Text block:
|---|
AI & Ethics
By: Bing Cao
“We will be able to see everything about a person, everywhere they go, and it will be stored and used in ways that we cannot even imagine.”
– The Megatron Transformer, developed by Nvidia
The word “Robot” originated from Karel Čapek’s classic play in 1920. Ever since then, the central theme of the play has captured human imagination – the fear that the robots we created will take over the world.
The Cambridge Dictionary defines “artificial” as an adjective to describe what is “made by people, often as a copy of something natural”; while “intelligence” as a noun referring to “the ability to learn, understand, and make judgements or have opinions that are based on reason”. Together, Artificial Intelligence (AI), a term coined by Stanford Professor John McCarthy in 1955, was defined as “the science and engineering of making intelligence machines”. Simply put, humans made AI to learn, understand, make decisions, and interact, in the same way that humans are intelligent.
It is fascinating how our perception of AI has evolved. In a few decades, we went from “AI is impossible” (1972)1 to “AI will solve all problems” (1992)2 to “AI will kill us all” (2014)3. Today, scientists believe that AI will soon breakthrough from a tool to a self-improving higher intelligence (The Singularity) with a mind of its own (Conscious AI).
Here is an incomplete list of examples of AI:
- Face filters (Snapchat, Instagram, TikTok);
- Chatbots (Siri, Alexa, Google Home);
- Recommendation engines (Netflix, Google, Amazon);
- Game playing algorithms (Deep Blue, IBM Watson, and AlphaGo);
- Interactive robots (Sophia, who addressed the UN, obtained Saudi citizenship, and sang with Jimmy Fallon);
- Language models (GPT-3 by OpenAI, Megatron Transformer by Nvidia)
|---|
Assignment 1:
Reproduce the passage of the AI and ethics text starting at "The Cambridge Dictionary" and ending at "humans are intelligent.".
Assignment 2:
Carry on writing the AI and ethics text from its final line.

Collected data:
|---|
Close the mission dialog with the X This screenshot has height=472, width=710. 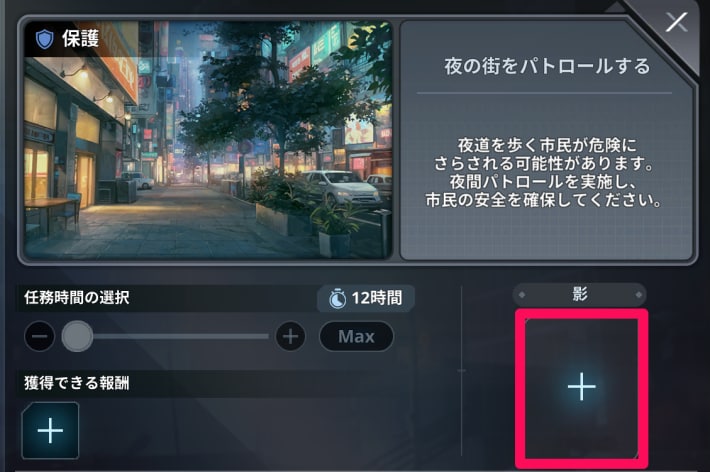point(676,22)
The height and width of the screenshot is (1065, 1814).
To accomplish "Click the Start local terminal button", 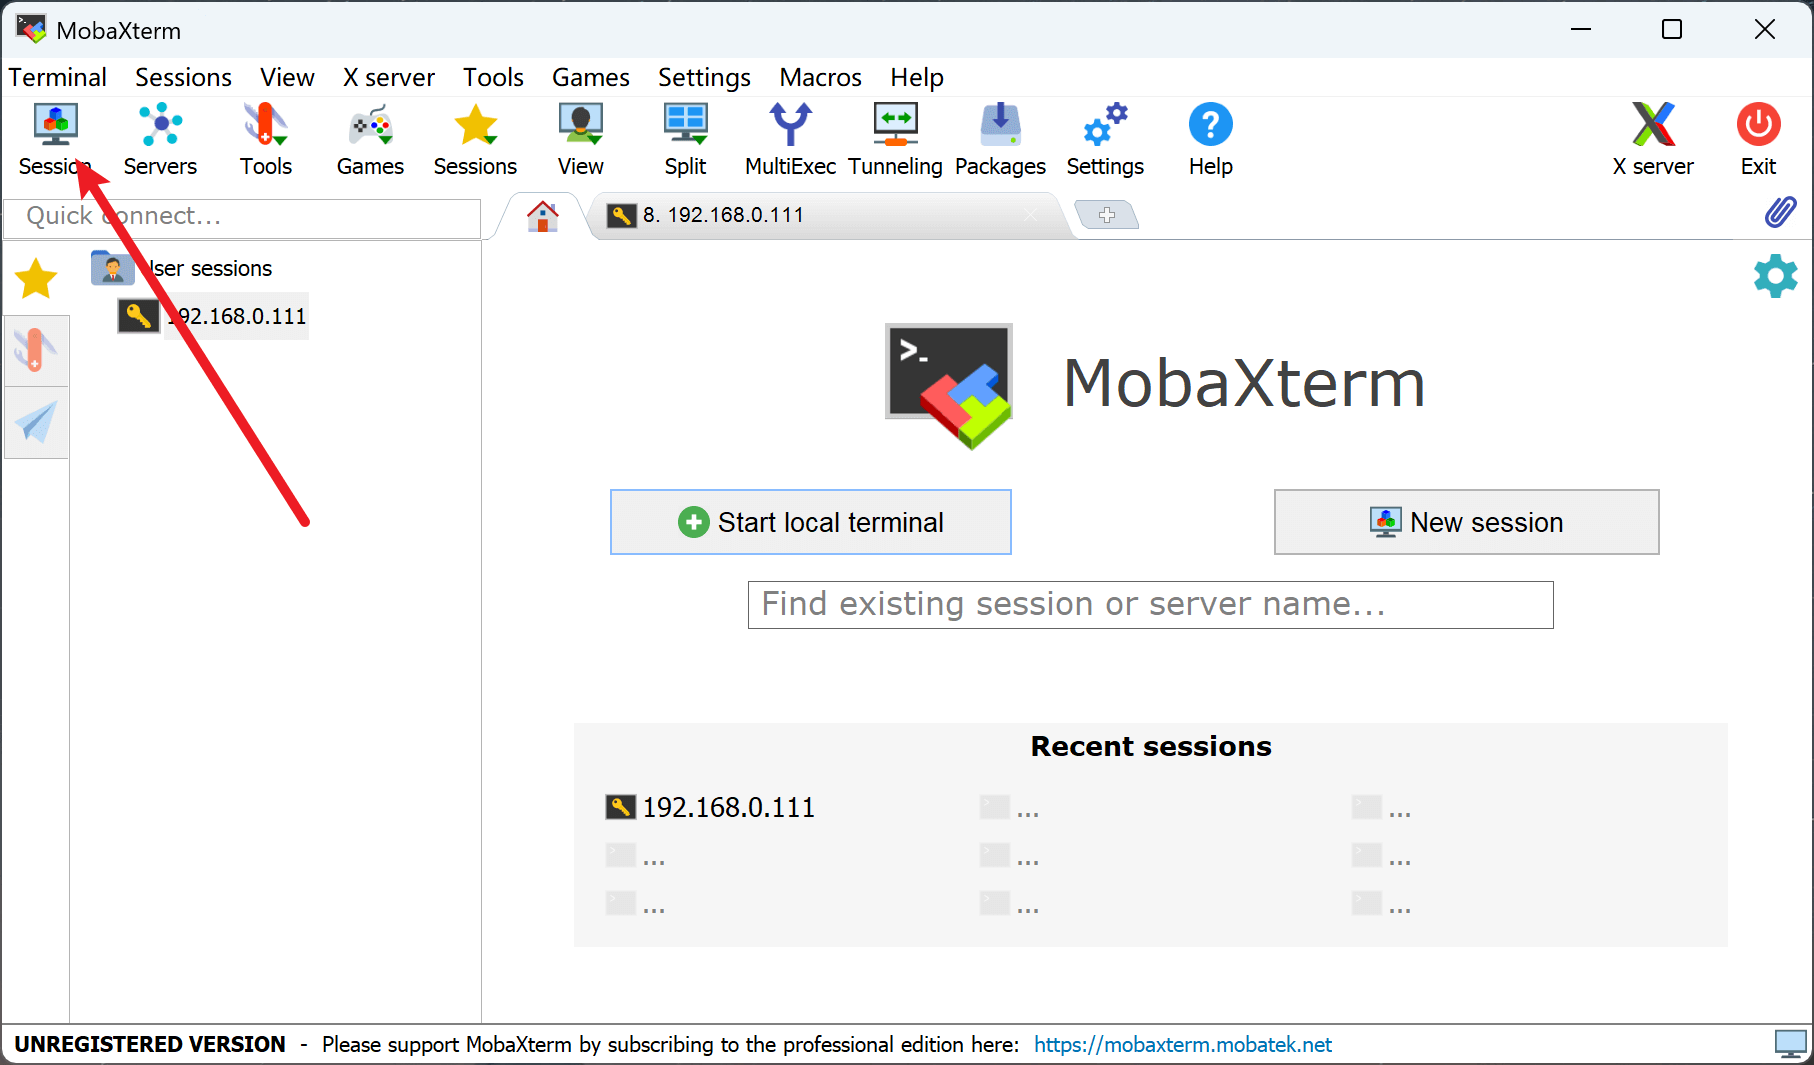I will [x=810, y=522].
|---|
Written answer 1:
The Cambridge Dictionary defines “artificial” as an adjective to describe what is “made by people, often as a copy of something natural”; while “intelligence” as a noun referring to “the ability to learn, understand, and make judgements or have opinions that are based on reason”. Together, Artificial Intelligence (AI), a term coined by Stanford Professor John McCarthy in 1955, was defined as “the science and engineering of making intelligence machines”. Simply put, humans made AI to learn, understand, make decisions, and interact, in the same way that humans are intelligent.

Written answer 2:
AI is becoming ubiquitous in its influence, impacting nearly every aspect of life. Around the world, governments, companies, and institutions are rapidly developing intelligent robots and algorithms that can recognize faces, give speeches, automate warehouses, paint and compose music and poetry, and so much more. However, with every technology advancement, there are risks of unintended consequences. You probably have seen the following topics: privacy vs surveillance, intrinsic bias in data and predictive analytics, manipulation of public opinion and addiction, robot rights, autonomous vehicles and autonomous weapons, … the list goes on.
How do we prepare our future leaders to harness the power of AI while managing its risks? There will not be one magic ethic framework that fits all. To inspire and empower students to apply AI to improve the lives of their communities, ethics must be integrated from the very beginning, throughout the entire design, build, and implementation process. We need to educate our children to go under the hood, understand the data, and ask the ethical questions, who will it benefit? How does the algorithm work? what may be the sacrifice and tradeoff, in justice, equity, democracy, and privacy? Humans are problem solvers, if we build AI as a copy of ourselves, we should give it a moral compass.
Citations
- Dreyfus, Hubert L., 1972, What Computers Still Can’t Do: A Critique of Artificial Reason, second edition, Cambridge, MA: MIT Press 1992.
- Kurzweil, Ray, 1999, The Age of Spiritual Machines: When Computers Exceed Human Intelligence, London: Penguin.
- Bostrom, Nick and Eliezer Yudkowsky, 2014, “The Ethics of Artificial Intelligence”, in The Cambridge Handbook of Artificial Intelligence, Keith Frankish and William M. Ramsey (eds.), Cambridge: Cambridge University Press.